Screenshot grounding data

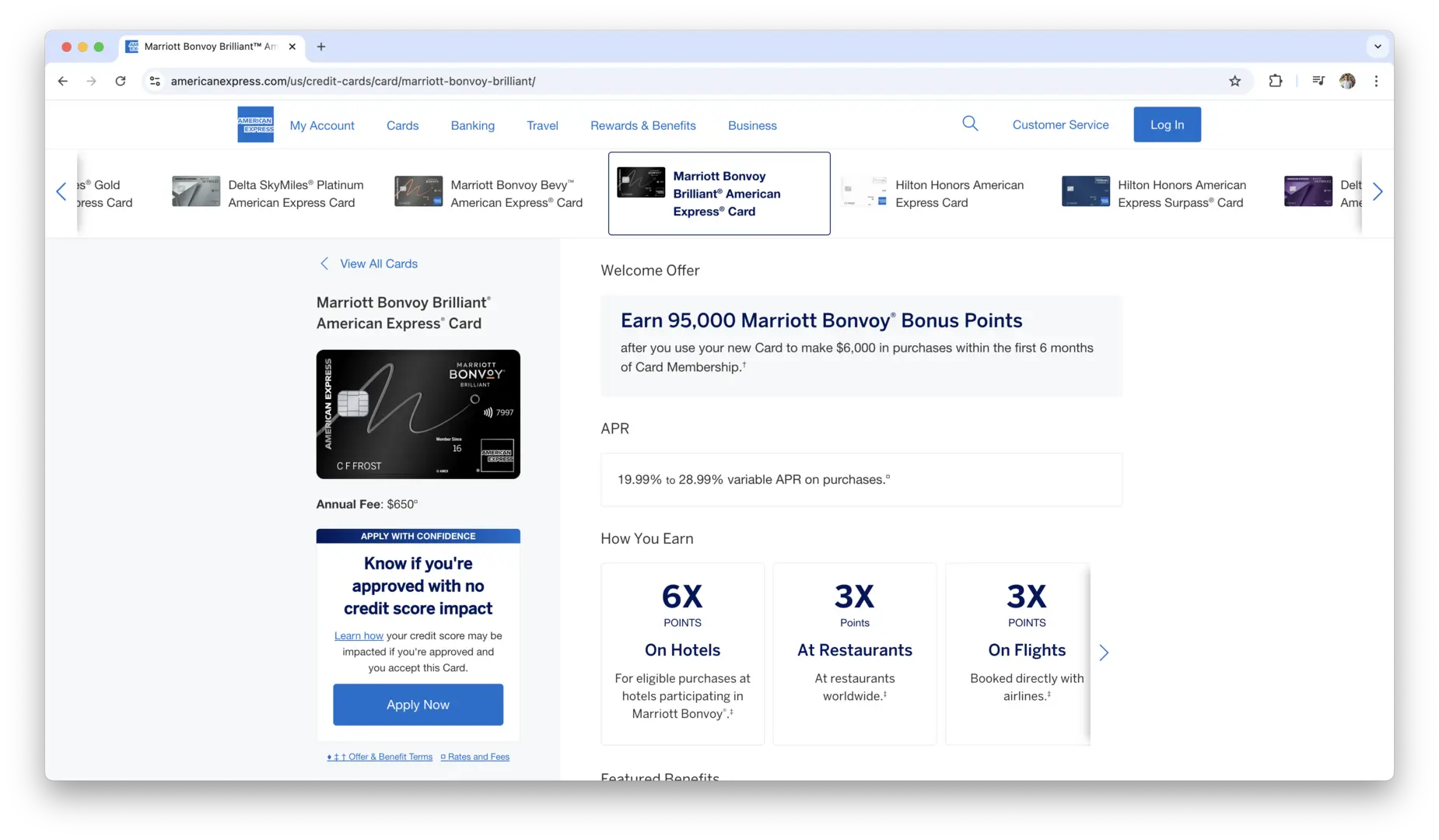Image resolution: width=1439 pixels, height=840 pixels.
Task: Open the Rewards & Benefits menu
Action: click(x=642, y=125)
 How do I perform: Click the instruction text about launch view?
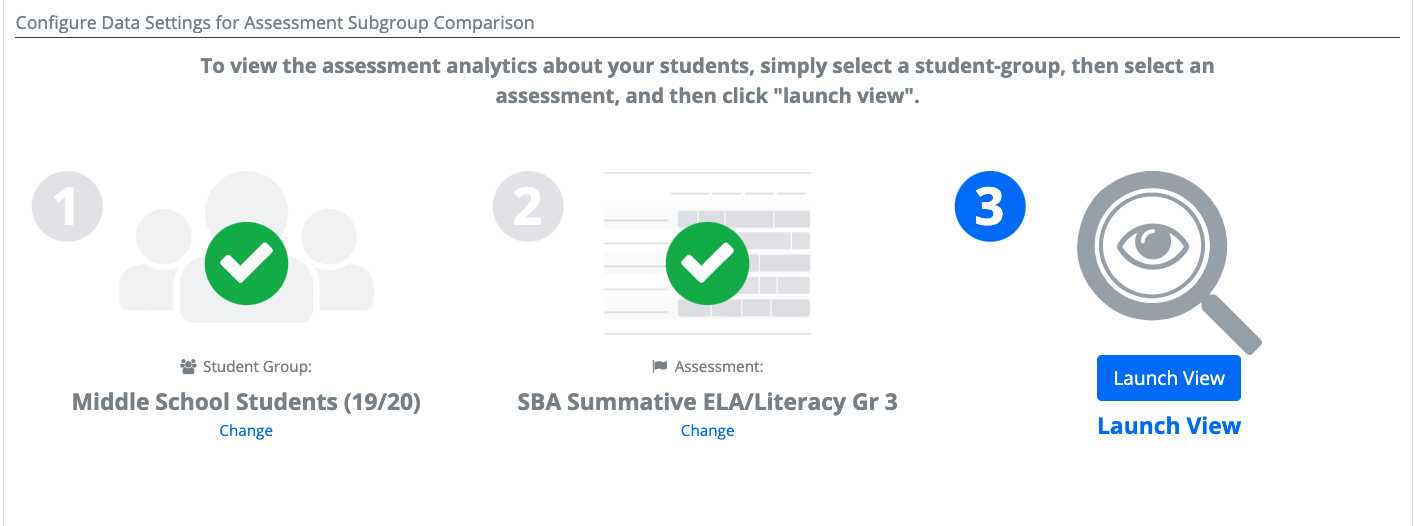[707, 83]
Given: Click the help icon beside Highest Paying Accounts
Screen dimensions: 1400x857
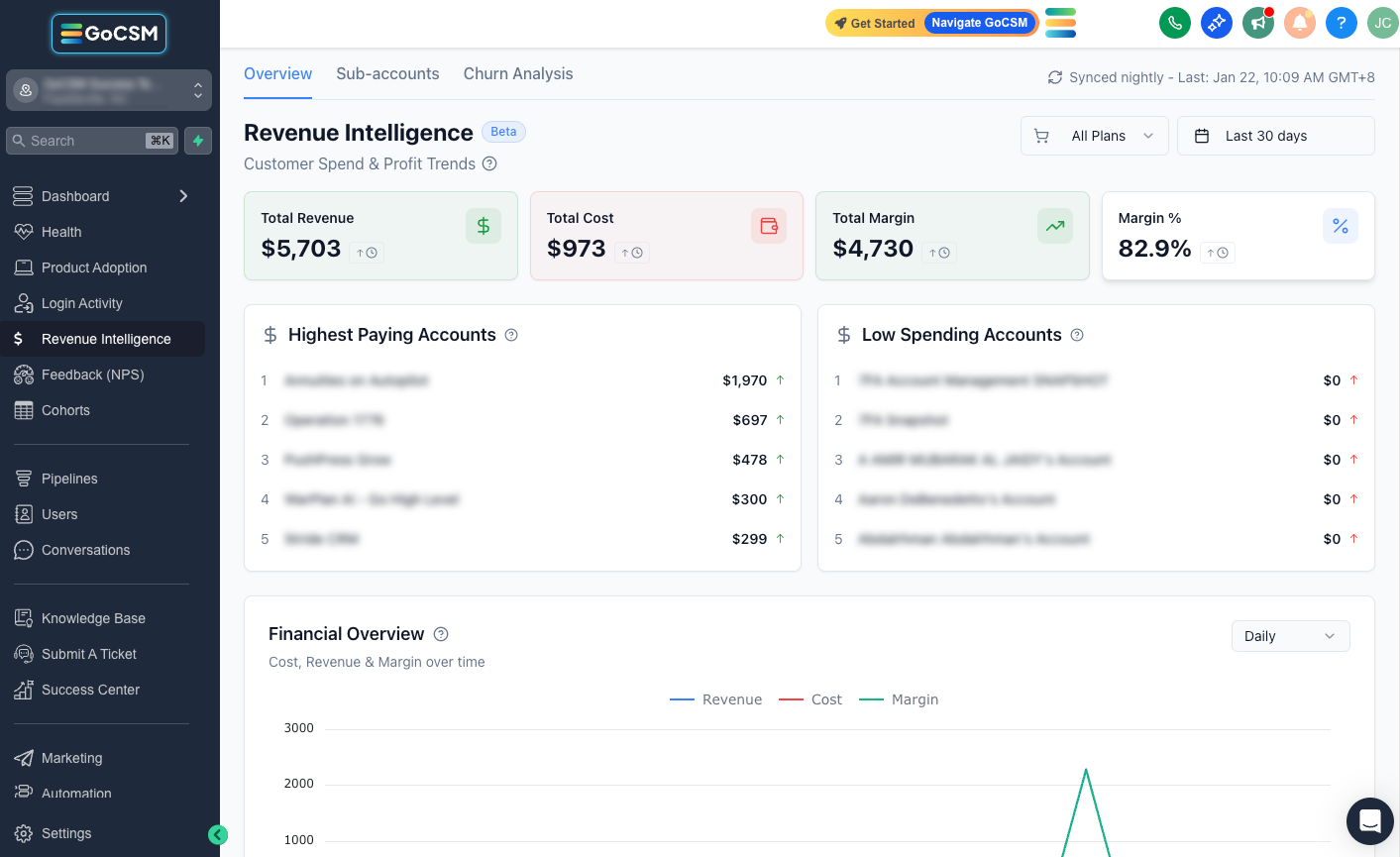Looking at the screenshot, I should 511,335.
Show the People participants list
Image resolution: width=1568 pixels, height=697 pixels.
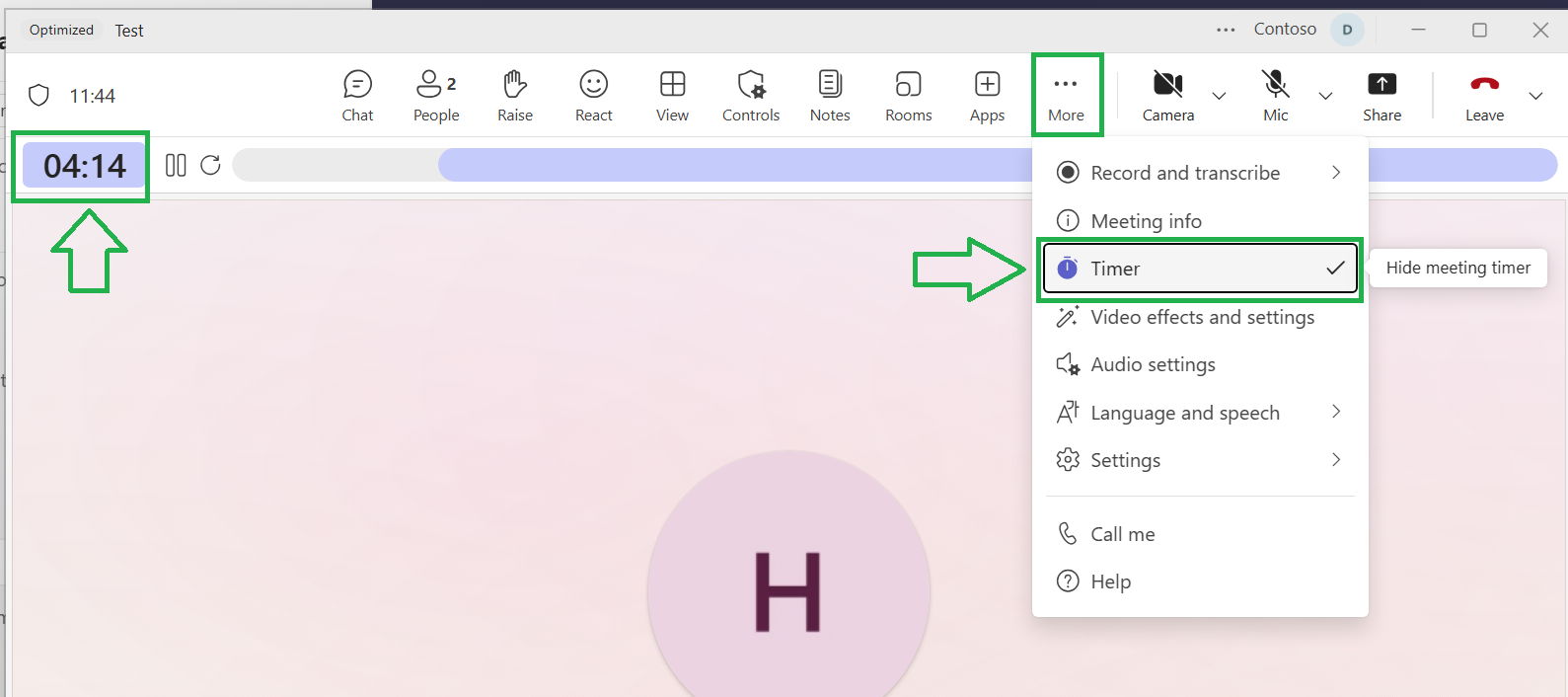coord(436,96)
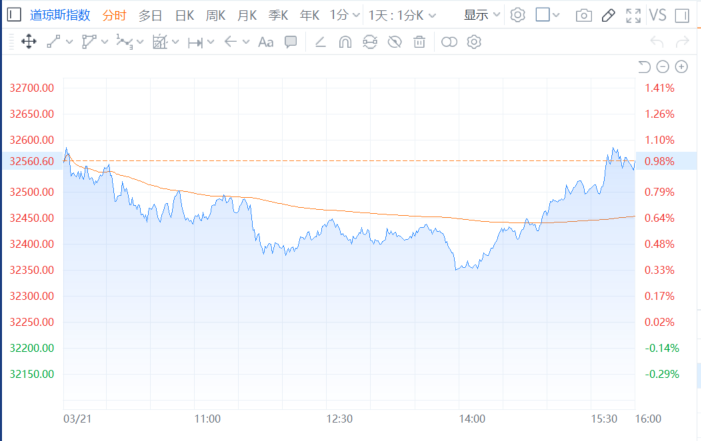Select the angle drawing tool
The height and width of the screenshot is (441, 701).
pos(320,42)
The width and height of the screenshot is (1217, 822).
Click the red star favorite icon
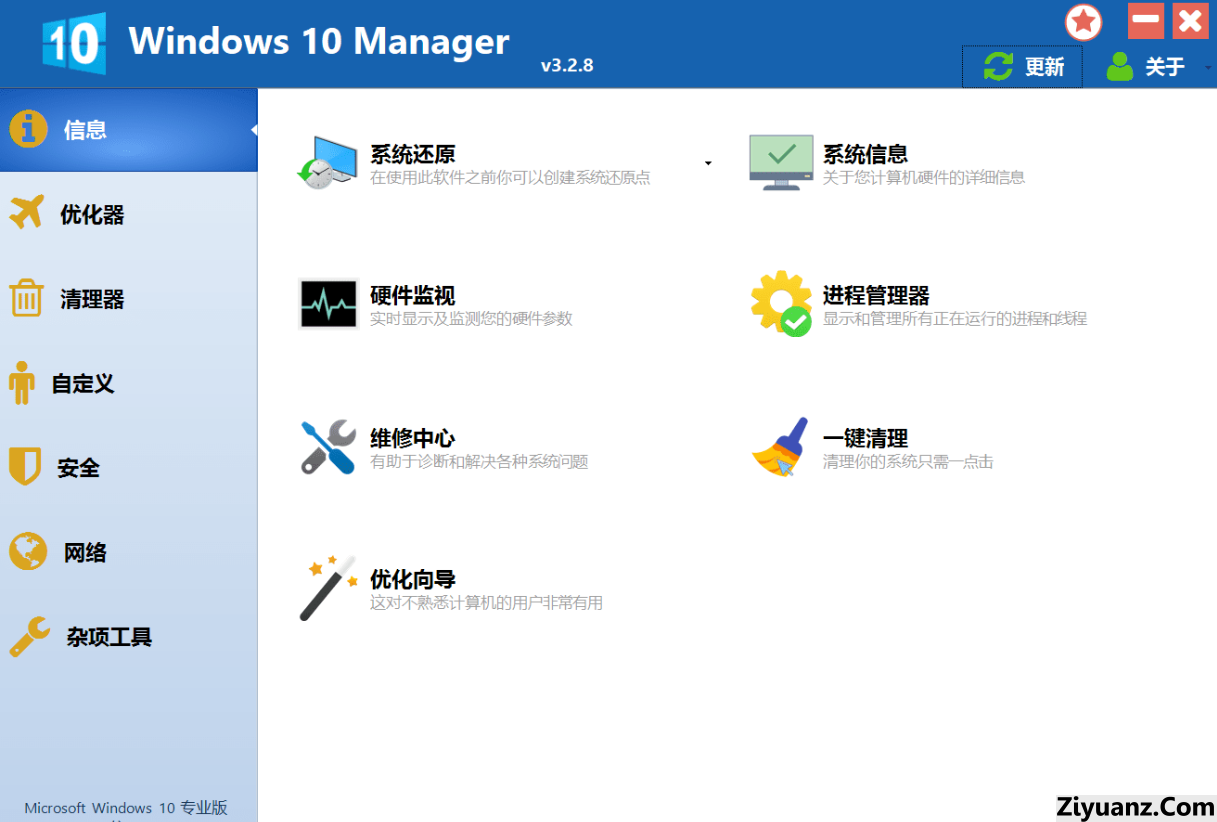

## WHAT THE EXERCISE ASKS:
If a line of the records includes the string "icon", copy it out.

## RESPONSE TO THE TASK:
Given: Click the help icon beside Highest Paying Accounts
Click the red star favorite icon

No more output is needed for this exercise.